Combining the four images into one image is simplified by the physical design of the system, which has rigid and stable supports to maintain the known position of each camera relative to the bottle conveyor. Using this method, the images are essentially registered vertically to each based on the camera placements relative to the bottle.
“The label’s position is verified by its coordinates in the composite image,” explains White. “If the labels are placed at the correct height on the bottle, then their y coordinates in the combined image are the same. Likewise, if the distance between the labels is not equal, then there’s a problem.”
MIL algorithms make the required measurements between labels to verify horizontal placement, as well as the vertical axis, and use pattern-matching to find key features in the label that verify the right label is on the right bottle. “The Matrox Imaging Library C interface provides good low-level interaction with our own front-end software,” says Koval.
Each combined image is displayed on a Planar Systems 17-in. touch screen during inspection, but it’s not necessary to determine if a bottle passes or fails.

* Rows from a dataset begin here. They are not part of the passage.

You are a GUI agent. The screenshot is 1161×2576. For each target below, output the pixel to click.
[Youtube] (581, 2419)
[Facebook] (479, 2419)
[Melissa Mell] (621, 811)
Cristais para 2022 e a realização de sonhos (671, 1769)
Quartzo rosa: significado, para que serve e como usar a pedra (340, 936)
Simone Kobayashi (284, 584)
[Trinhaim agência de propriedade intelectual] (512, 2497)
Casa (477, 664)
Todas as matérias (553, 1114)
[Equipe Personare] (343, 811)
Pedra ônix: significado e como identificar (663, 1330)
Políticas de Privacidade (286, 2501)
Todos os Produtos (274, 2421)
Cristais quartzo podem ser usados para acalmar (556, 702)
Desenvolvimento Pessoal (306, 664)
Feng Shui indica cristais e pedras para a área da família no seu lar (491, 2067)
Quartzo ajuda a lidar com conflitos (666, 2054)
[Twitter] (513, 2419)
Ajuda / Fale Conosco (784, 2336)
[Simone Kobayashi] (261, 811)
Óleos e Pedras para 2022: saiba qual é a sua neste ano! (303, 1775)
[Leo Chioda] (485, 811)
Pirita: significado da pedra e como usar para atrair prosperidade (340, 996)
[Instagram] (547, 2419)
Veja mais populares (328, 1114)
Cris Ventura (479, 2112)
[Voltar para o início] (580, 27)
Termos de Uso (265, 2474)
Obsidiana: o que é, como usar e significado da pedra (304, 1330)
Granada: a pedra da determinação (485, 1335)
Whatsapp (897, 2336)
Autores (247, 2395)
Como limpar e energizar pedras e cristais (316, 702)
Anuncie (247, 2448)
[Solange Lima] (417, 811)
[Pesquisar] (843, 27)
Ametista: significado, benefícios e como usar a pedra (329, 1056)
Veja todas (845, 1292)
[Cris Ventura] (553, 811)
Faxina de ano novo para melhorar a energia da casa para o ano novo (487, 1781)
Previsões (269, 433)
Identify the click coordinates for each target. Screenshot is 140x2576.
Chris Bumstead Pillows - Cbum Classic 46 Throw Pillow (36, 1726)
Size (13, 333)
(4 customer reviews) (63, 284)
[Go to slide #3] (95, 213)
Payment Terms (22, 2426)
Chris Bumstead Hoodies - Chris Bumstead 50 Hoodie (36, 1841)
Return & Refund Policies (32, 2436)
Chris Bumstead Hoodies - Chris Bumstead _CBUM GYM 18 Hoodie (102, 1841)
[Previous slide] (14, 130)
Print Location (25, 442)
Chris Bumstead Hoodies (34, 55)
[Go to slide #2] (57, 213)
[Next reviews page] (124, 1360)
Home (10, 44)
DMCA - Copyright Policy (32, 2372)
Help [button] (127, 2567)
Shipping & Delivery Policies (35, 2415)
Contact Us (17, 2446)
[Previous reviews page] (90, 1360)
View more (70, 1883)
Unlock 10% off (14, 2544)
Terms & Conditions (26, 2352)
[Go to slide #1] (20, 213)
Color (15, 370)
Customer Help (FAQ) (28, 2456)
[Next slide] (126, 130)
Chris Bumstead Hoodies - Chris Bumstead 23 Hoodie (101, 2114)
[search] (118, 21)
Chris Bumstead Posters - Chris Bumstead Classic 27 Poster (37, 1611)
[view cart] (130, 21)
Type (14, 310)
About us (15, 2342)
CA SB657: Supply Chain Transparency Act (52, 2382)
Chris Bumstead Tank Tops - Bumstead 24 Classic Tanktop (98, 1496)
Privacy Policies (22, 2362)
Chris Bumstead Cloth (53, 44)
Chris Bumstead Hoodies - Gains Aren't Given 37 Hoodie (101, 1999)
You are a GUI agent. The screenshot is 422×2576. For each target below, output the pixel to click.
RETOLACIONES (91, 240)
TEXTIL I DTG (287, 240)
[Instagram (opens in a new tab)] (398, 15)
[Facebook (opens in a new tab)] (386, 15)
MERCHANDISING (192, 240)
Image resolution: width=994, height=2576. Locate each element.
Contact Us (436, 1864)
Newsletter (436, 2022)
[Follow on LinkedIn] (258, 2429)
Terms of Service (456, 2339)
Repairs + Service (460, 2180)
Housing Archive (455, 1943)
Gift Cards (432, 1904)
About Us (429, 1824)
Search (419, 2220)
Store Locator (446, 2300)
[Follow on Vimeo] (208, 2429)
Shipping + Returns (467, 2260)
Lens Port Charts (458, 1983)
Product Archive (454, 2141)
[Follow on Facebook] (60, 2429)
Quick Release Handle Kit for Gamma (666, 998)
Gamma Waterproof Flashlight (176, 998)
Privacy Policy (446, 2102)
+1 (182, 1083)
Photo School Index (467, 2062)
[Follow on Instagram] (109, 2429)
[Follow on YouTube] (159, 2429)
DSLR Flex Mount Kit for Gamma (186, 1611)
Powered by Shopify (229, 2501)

The virtual camera is extremely helpful, however, in creating new inspection routines or showing an operator what is going wrong if the labels are continually misplaced.
CIVision is exploring a move from fluorescent lighting to LEDs but is waiting for output powers to increase to wattages close to the fluorescent lights, which generate 95 W from each of the eight bulbs (see Fig. 4). “We run at high speeds, with a short shutter and small aperture, to provide good depth of field so we can keep the bottle’s surface in focus as it turns away from the camera. That means we need a lot of light for accurate measurements,” concludes Koval. CIVision offers the 360 Full View in various enclosure sizes ranging from 3 × 3 to 4 × 6 ft, making the system applicable to other bottling applications, such as pharmaceuticals.
Sarah Sookman is media relations specialist at Matrox Imaging, Dorval, QC, Canada; www.matrox.com/imaging.
Features, advantages, benefits
“CIVision had two general approaches available when designing the bottle-label inspection system: use mechanical means to orient the bottle to a specific position and use fewer cameras, or forget the mechanical PLC assist and use more cameras,” says Rick Koval, CIVision senior software designer and manager of R&D.
Koval says his designers chose to use four cameras to give the system more flexibility for inspecting a wide variety of bottles with different label sizes and positions and because it allowed them to use the Matrox Imaging Library (MIL) algorithms to create a unique fifth, virtual camera. This virtual camera greatly simplifies setup and changeover while making the display more intuitive to the operator.